EX-10.27 11 dex1027.htm INDEPENDENT DIRECTORS COMPENSATION Independent Directors Compensation

Exhibit 10.27

tw telecom inc.

INDEPENDENT DIRECTORS COMPENSATION

Effective January 1, 2009, Amended December 15, 2010

 

Annual Retainer    $75,000 (payable quarterly)
Annual fee Audit Committee Chair    $25,000
Annual fee Compensation Committee Chair    $25,000
Annual Fee Nominating and Governance Committee Chair    $15,000
Annual Restricted Stock Grants   

10,000 shares of Restricted Stock granted to each sitting independent director under Company’s amended 2000 Employee Stock Plan at the first regularly scheduled meeting of the Board of Directors in each calendar year, of which 75% vest on the anniversary date of the grant date (provided that the director is still serving on the Board at that time) and the balance vest upon the resignation or retirement of the Director from the Company’s Board of Directors; or upon the effective date of resignation if his or her resignation is requested by the Company or the majority of its Board of Directors provided that such Director has served a term of one year or greater from the date of such grant.

 

If the Director serves on the Board for less than one year from the grant date or is removed from the Board for cause, the shares covered by the grant will be forfeited on the effective date of the resignation, retirement or removal. Any director who joins the board after the first regularly scheduled meeting will receive a pro-rated grant on the effective date of his or her board service.

New Director Grants and January 28, 2009 Retention Grants for Incumbent Directors   

(i) 25,000 options with a strike price equal to the closing price of the Company’s stock on the Nasdaq Stock Market on the first day of the director’s term, vesting annually over a three year period on the anniversary dates of the grant date in equal parts provided that the director is still serving on the Company’s Board of Directors on the vesting date, and terminating 10 years from the grant date, and (ii) 25,000 shares of Restricted Stock that will vest annually over a three year period on the anniversary dates of the grant date in equal parts provided that the director is still serving on the Company’s Board of Directors on the vesting date.

   The options will be exercisable for a period of one year from the effective date of termination of board service, unless the termination was for cause.

Expense Reimbursement

   For Board and Committee meetings in accordance with the Board of Directors Travel Policy.
Voluntary Deferral    Directors may elect prior to December 31 of any year to defer


   from 25%-100% (in 25% increments) of their annual retainer for the immediately following year and receive a grant at the first Board meeting of such year in lieu of such deferred amount of a number of whole restricted shares equal to 125% of (i) the deferred amount divided by (ii) the closing price of TWTC shares on the NASDAQ Stock Market on the grant date.

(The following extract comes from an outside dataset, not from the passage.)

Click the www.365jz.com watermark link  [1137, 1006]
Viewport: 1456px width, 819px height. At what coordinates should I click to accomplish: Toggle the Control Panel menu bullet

If such calculation results in fractional shares, the remainder will be paid in cash. Such restricted shares will vest at the rate of 25% annually over four years on the anniversary date of the grant so long as the grantee continues to serve on the Board on the vesting date. If a Director leaves the Board prior to any vesting date, unvested shares are forfeited unless, in the case of a Director who leaves the Board for reasons other than removal for cause, the Board in its discretion resolves that such shares will continue to vest in accordance with their terms notwithstanding the grantee’s termination of Board service.
Welfare Benefits    Directors may elect to participate in the Company’s health, dental and vision plans on the same basis and with the same coverage options as employees and will pay premiums in accordance with the premium schedule in effect from time to time for Company employees. Premiums will be deducted from Directors’ cash compensation.